## Text section
My unemployment ended in April following a traffic accident. An inattentive driver totaled my car and rendered me unable to work. I am still eligible for emergency unemployment if I refile before Dec. 31 but I don’t see myself doing so. The minute I got off of unemployment, I started to feel better about myself. Instead of seeing myself as unemployed and undesirable by employers with ads saying “unemployed need not apply”, I now view myself as “retired” and living off savings (I regret not having saved more). The cost to corporate america will, of course, be significant. My monthly spending has dropped to $660/month except for those months when I have auto insurance or property taxes. This seems fair to me given that our economic troubles started with corporate America’s greed.
How do I spend my time? I took up a serious study of the Bible to help me understand how we arrived at this miserable state of affairs and yes, the answer is within its pages. I started vegetable gardening in a few pots, expanded to a large flower bed and then to a 12 foot by 25 foot plot this spring. The bounty was shared with friends, neighbors and relatives. I wrote 140,000 words towards the Great American Novel I had wanted to write since 2004. I also assist my elderly parents with their needs, including cooking one meal a day for my mother who is ill. So my life has purpose, direction and I am happier than I was working in dog-eat-dog environments to earn money to spend on things I didn’t really need.
Linda J., via email
‘There is definite skill atrophy, even though I am reluctant to admit it’
I am the college graduate who can’t find a job. I have been unemployed for exactly two years. Even though I have a master’s degree in a technical subject from a top-ranked university, it has been hard for me to find work.
Being long-term unemployed is deeply emotional and deeply depressing.
There are big emotional swings. Phone and 1:1 interviews are big things that you really look forward to. Afterward though is the slow fall and sometimes “crash” when you wonder how you did and try to figure out from how the interviewer talked if you moved on. Some days are really good and you are quite optimistic. But most of the time you can barely get out of bed because you worry so much about your future.
I feel so behind, especially when talking to my peers. Several of them have already moved on from their first job to their second one. Many are in long term relationships, something I know I can never have without a job and financial stability. I feel so … behind. I have grown much more envious of others lately.

## Stated goal A
Please pull out each line of the listing that contains the string "crest".
The passage on unemployment and the listing that comes next are unrelated material.

## Stored data
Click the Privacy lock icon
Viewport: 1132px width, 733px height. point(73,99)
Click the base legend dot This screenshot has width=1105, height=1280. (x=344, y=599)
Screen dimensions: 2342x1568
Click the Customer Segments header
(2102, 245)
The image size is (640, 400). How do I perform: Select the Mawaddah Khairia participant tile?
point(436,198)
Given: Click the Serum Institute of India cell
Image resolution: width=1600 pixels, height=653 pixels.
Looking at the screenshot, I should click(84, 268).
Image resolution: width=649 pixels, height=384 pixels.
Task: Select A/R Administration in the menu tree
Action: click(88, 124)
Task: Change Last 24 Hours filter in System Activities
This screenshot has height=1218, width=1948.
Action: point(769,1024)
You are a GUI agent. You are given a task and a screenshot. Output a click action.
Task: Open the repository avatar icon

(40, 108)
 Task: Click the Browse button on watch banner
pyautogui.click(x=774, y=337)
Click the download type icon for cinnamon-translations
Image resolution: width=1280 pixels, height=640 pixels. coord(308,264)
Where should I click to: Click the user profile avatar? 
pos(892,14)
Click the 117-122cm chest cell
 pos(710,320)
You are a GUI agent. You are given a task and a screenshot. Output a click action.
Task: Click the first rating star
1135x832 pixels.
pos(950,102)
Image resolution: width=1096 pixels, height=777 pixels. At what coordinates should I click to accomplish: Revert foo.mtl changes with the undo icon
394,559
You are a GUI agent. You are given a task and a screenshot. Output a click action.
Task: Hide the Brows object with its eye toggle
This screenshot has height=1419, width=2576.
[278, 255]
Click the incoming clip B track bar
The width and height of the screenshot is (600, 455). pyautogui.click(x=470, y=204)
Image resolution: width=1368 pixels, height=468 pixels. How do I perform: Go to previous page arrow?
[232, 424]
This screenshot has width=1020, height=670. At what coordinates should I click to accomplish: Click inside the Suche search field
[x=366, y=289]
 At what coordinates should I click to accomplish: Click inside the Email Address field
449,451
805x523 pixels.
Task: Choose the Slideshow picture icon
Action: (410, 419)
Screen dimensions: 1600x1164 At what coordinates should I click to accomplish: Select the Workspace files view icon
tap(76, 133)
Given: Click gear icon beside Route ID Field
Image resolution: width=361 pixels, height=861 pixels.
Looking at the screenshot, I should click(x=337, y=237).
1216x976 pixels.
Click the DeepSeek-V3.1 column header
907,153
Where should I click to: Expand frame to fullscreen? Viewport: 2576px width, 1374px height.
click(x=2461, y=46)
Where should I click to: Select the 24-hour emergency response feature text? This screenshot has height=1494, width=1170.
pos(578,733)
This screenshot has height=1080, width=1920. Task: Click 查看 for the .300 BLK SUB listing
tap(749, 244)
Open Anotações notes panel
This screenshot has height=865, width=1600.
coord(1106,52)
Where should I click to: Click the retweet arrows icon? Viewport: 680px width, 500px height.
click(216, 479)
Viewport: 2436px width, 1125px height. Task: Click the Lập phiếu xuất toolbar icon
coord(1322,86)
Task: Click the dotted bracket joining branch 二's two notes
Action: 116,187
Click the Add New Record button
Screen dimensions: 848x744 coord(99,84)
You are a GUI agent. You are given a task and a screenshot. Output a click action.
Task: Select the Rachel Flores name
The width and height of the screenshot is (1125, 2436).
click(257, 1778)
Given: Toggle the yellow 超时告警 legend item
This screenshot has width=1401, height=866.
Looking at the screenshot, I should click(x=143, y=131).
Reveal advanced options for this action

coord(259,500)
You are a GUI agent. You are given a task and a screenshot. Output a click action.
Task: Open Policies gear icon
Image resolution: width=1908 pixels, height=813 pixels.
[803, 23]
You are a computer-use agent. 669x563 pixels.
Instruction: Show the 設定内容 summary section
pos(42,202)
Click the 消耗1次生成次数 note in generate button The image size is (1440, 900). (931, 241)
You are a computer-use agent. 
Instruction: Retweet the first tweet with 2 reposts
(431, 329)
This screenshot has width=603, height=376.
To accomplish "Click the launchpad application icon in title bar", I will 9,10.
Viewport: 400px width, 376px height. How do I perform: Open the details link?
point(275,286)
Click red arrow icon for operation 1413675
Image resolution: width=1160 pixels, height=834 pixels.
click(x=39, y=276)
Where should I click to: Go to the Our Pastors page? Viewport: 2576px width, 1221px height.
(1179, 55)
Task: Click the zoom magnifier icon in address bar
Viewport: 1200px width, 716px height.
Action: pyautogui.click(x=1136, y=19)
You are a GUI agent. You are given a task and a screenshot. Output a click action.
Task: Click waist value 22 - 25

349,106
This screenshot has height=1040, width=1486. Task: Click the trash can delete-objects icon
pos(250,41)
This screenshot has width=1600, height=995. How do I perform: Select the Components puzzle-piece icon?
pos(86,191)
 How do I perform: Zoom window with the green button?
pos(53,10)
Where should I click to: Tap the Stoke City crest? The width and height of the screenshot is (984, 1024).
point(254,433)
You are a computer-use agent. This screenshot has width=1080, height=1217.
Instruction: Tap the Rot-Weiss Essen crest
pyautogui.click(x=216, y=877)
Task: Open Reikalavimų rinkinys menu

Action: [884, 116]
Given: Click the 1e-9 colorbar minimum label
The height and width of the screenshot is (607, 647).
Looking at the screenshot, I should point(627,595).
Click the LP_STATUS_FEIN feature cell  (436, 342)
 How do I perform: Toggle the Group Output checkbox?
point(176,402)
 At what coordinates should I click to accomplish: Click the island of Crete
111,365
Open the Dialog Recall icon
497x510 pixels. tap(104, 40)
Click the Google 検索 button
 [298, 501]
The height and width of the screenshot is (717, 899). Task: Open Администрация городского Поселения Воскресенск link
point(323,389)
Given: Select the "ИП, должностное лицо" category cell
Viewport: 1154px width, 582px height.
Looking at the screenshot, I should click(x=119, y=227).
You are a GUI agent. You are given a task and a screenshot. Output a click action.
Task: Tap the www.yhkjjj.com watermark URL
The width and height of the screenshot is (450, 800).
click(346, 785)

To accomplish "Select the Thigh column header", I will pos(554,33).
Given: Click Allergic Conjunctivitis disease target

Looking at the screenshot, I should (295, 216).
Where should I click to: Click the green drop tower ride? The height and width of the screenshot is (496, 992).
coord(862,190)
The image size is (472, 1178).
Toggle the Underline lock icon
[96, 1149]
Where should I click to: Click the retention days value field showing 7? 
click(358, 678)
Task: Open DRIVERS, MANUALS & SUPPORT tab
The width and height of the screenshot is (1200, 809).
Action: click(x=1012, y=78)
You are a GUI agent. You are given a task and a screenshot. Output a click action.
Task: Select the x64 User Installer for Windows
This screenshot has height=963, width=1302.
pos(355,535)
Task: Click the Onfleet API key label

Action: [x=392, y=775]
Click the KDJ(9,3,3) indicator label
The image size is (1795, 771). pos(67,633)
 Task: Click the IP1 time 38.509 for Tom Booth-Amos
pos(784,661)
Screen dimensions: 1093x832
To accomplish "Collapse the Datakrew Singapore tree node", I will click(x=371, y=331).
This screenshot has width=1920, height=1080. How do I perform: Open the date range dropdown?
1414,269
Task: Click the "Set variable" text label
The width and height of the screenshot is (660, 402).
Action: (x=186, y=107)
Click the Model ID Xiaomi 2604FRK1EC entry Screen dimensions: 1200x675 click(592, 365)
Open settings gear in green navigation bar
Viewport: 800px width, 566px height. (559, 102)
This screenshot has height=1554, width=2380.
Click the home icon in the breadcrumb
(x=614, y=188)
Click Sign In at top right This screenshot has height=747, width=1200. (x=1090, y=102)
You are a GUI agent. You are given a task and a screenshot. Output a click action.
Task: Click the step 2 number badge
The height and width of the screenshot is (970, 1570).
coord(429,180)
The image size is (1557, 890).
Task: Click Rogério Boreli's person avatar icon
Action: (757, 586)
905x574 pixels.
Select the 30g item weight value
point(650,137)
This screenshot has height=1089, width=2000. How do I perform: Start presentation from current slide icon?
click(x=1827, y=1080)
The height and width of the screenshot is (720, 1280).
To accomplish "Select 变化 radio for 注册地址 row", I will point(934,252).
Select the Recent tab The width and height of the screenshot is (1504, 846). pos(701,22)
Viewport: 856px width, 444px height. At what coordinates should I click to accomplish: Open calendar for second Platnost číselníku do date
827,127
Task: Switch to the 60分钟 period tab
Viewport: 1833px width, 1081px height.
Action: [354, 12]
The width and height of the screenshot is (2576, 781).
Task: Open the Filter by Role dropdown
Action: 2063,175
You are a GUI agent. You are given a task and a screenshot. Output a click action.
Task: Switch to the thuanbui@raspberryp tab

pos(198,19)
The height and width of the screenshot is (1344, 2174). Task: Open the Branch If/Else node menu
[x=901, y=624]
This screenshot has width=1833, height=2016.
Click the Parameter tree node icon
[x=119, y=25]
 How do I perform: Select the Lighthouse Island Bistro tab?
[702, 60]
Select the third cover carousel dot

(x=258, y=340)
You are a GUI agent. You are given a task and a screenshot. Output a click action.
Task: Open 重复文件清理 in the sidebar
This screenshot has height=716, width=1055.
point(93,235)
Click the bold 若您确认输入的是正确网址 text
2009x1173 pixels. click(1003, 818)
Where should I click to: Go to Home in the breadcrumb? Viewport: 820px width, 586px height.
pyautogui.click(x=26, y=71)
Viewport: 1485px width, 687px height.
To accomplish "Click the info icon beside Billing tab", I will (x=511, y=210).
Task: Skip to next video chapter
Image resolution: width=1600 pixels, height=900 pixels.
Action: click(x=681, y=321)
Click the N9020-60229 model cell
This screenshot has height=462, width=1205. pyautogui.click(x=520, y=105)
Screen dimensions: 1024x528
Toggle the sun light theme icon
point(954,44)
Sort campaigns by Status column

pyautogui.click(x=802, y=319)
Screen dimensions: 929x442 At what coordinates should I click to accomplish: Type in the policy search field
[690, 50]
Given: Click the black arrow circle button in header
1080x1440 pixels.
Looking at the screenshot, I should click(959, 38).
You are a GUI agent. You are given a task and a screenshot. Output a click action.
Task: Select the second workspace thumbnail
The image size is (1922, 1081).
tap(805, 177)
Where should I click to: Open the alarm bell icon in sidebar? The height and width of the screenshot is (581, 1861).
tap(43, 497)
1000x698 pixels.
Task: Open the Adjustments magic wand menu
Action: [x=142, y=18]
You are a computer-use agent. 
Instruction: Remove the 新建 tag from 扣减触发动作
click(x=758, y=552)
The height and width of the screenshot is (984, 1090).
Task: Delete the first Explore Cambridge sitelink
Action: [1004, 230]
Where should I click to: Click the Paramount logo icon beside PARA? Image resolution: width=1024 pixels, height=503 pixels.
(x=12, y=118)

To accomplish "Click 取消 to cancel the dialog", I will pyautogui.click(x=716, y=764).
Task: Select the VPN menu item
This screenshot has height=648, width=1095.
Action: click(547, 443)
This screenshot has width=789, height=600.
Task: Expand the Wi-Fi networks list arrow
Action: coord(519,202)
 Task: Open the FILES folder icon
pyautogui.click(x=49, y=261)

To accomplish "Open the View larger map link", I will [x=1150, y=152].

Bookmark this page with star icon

## Stated goal B
In the passage on unemployment, how many words did Linda J. write toward the Great American Novel?

## Worked answer A
Where should I click to: Tap the Stoke City crest? The width and height of the screenshot is (984, 1024).
Instruction: Tap the Rot-Weiss Essen crest

## Worked answer B
140,000 words.